-------- DATA UNDER STUDY --------

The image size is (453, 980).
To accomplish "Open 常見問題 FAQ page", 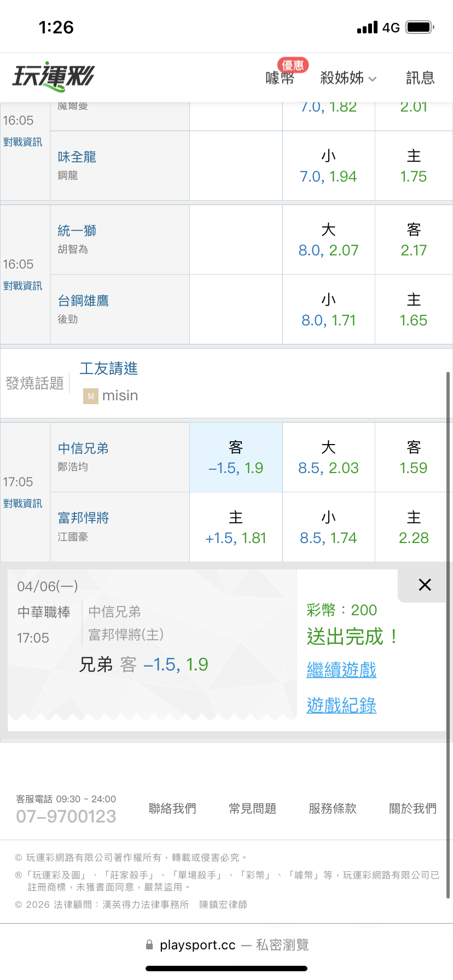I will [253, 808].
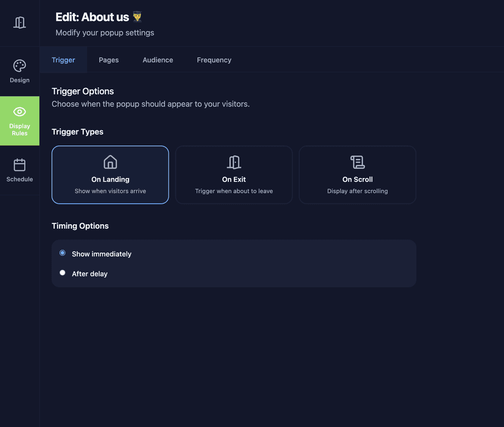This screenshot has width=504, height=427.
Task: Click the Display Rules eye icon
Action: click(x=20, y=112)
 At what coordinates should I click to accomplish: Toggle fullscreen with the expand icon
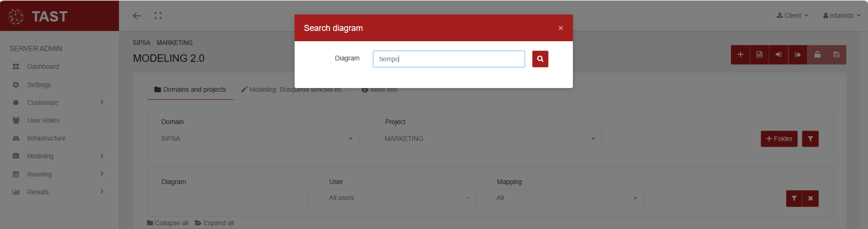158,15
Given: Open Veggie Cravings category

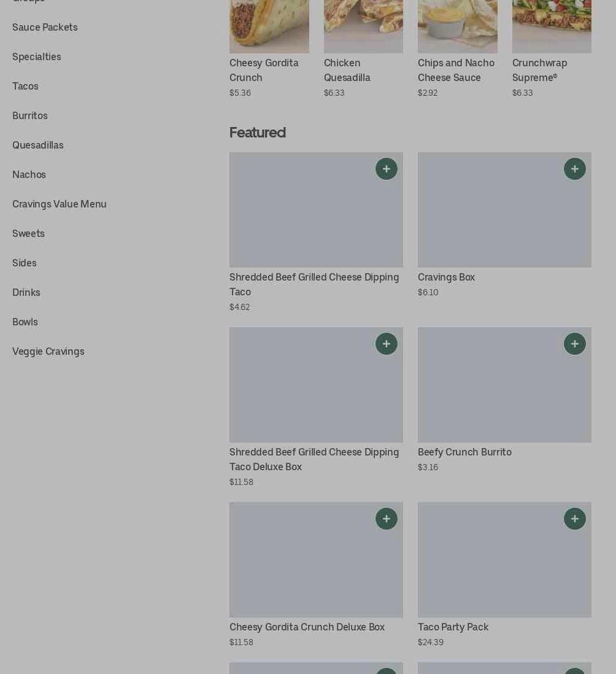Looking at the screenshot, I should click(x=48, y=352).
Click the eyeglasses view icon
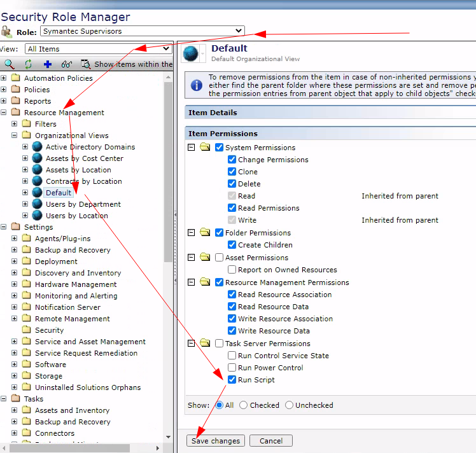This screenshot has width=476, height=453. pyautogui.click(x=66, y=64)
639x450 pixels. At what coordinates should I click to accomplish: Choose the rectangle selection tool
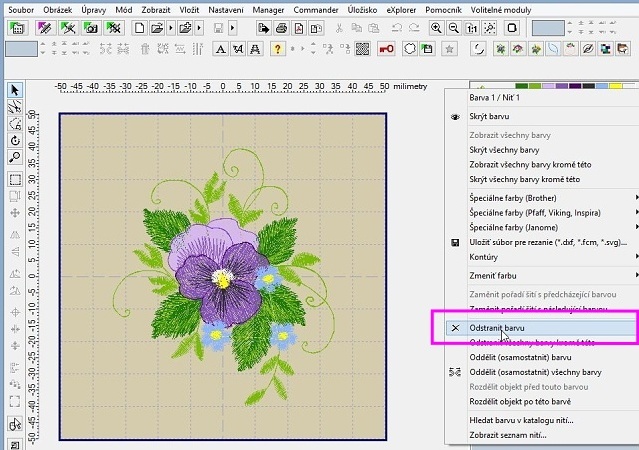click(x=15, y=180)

--------

### PROBLEM
The required answer is every line from the one containing "Click the eyeglasses view icon" through the last line of the entries, restated word for word and with no pictures.

### COMPLETED EXERCISE
Click the eyeglasses view icon
This screenshot has width=476, height=453. pyautogui.click(x=66, y=64)
639x450 pixels. At what coordinates should I click to accomplish: Choose the rectangle selection tool
click(x=15, y=180)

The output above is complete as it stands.